■ **Stated problem**
Reproduce the rows below verbatim, starting at the line that contains "Where should I click to: Click" and continuing up to and including the line that contains "Action: pos(400,123)".

===== Records for this exercise =====

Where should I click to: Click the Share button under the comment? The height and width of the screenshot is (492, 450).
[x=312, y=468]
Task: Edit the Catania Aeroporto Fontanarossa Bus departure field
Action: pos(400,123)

=====
===== Records for this exercise =====

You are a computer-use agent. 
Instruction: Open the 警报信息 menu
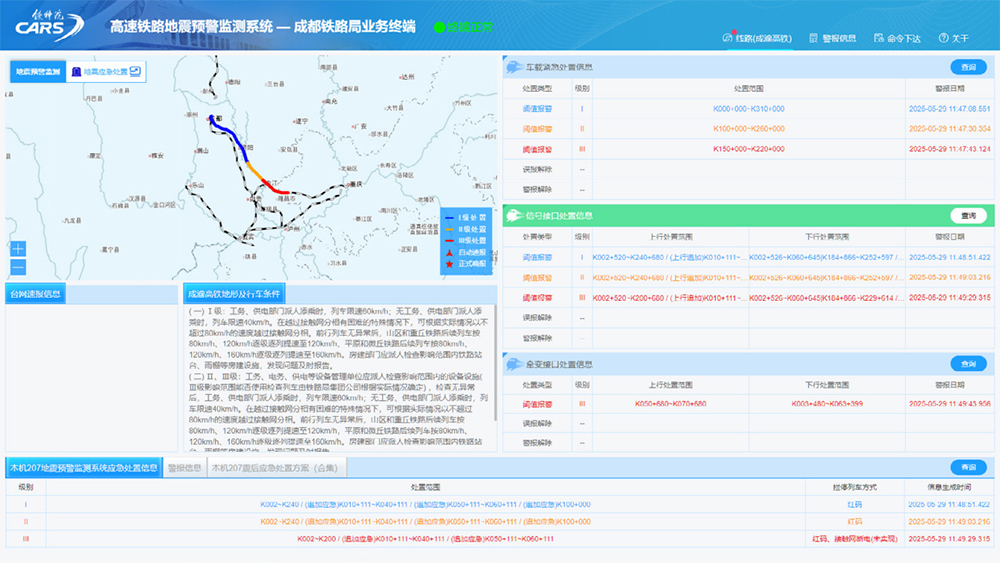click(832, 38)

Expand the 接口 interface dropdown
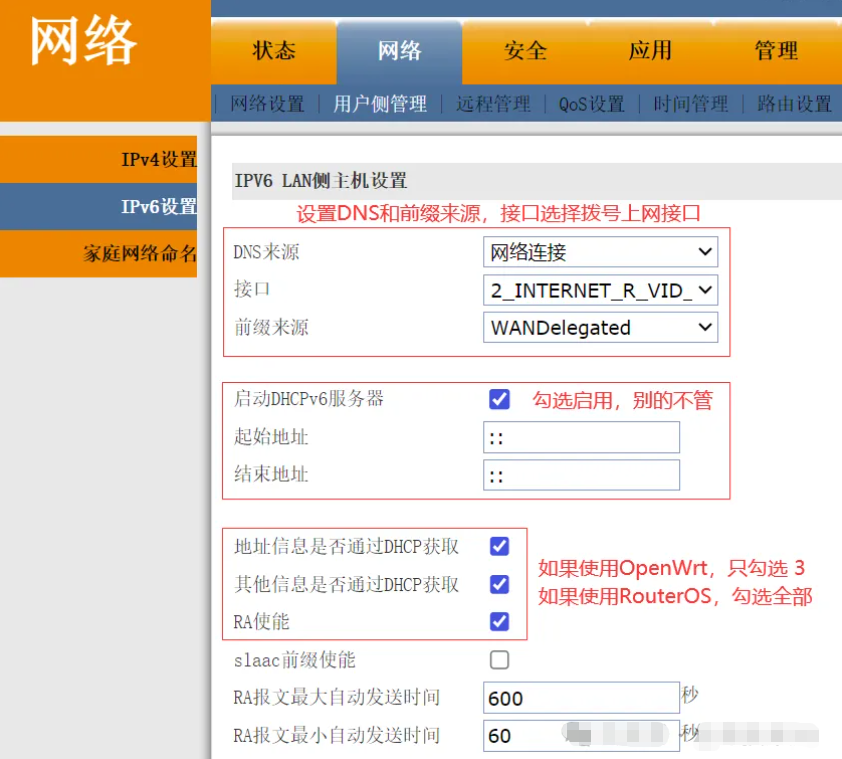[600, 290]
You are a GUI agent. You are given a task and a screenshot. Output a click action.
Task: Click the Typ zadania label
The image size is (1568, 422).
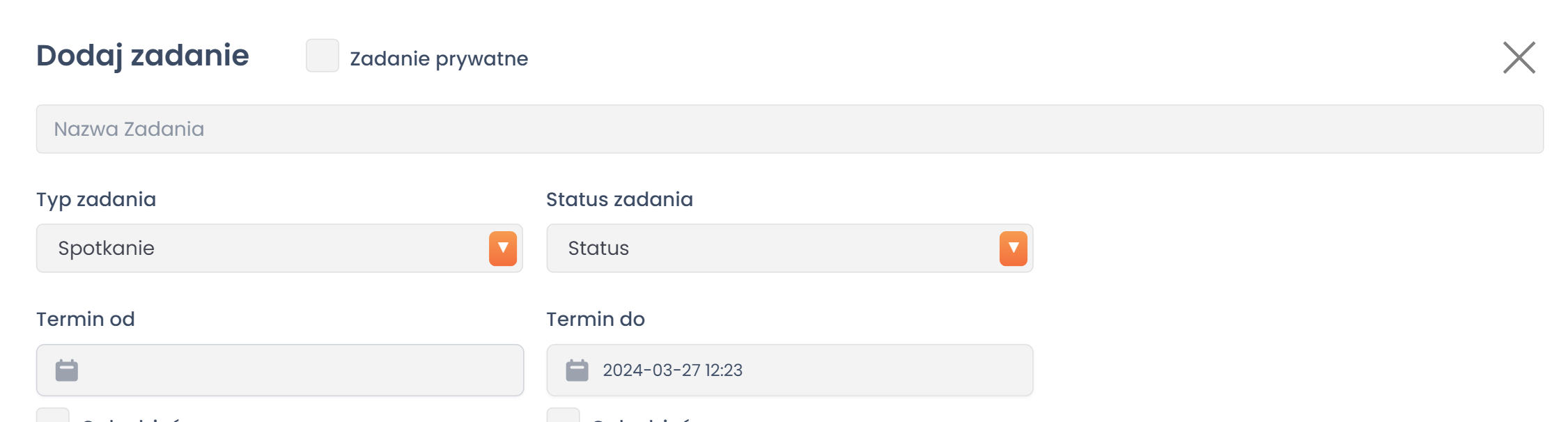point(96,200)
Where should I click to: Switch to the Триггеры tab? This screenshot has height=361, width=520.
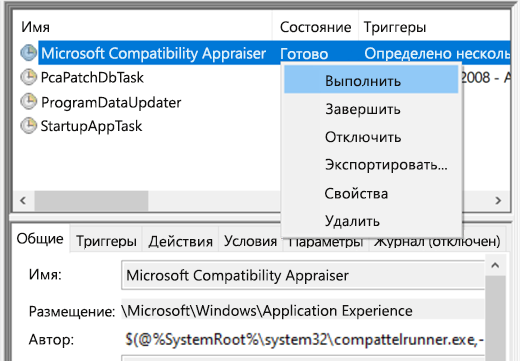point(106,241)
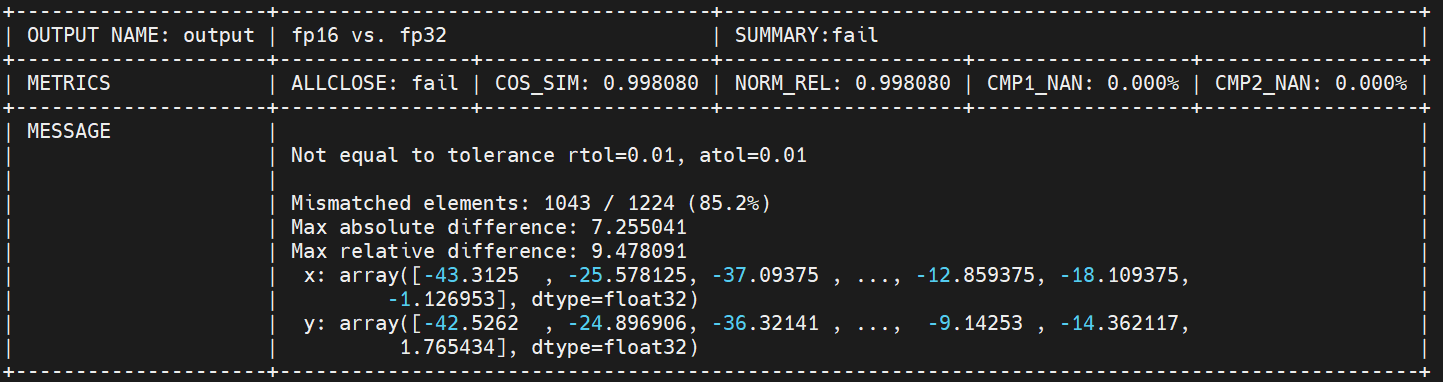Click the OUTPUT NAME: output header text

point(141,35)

=====

■ **The reply**
Where should I click to: Click the Share button under the comment? The height and width of the screenshot is (492, 450).
[x=312, y=468]
Task: Edit the Catania Aeroporto Fontanarossa Bus departure field
Action: pos(400,123)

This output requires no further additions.